## Work instruction
State the number of lines in these records that include the word "agent", and add nothing to it.

## Supplied material
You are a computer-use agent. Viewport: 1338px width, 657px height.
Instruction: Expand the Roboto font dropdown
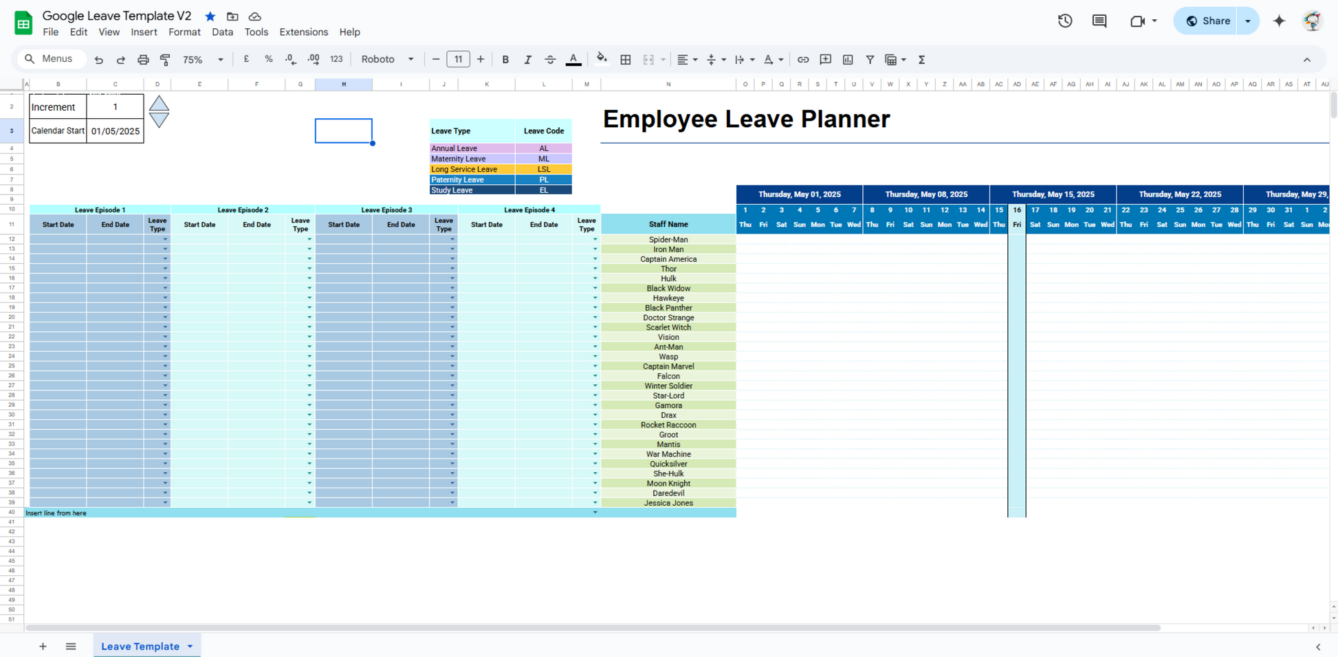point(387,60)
* * *
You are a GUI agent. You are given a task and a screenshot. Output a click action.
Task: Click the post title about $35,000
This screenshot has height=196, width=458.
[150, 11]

## Task answer
2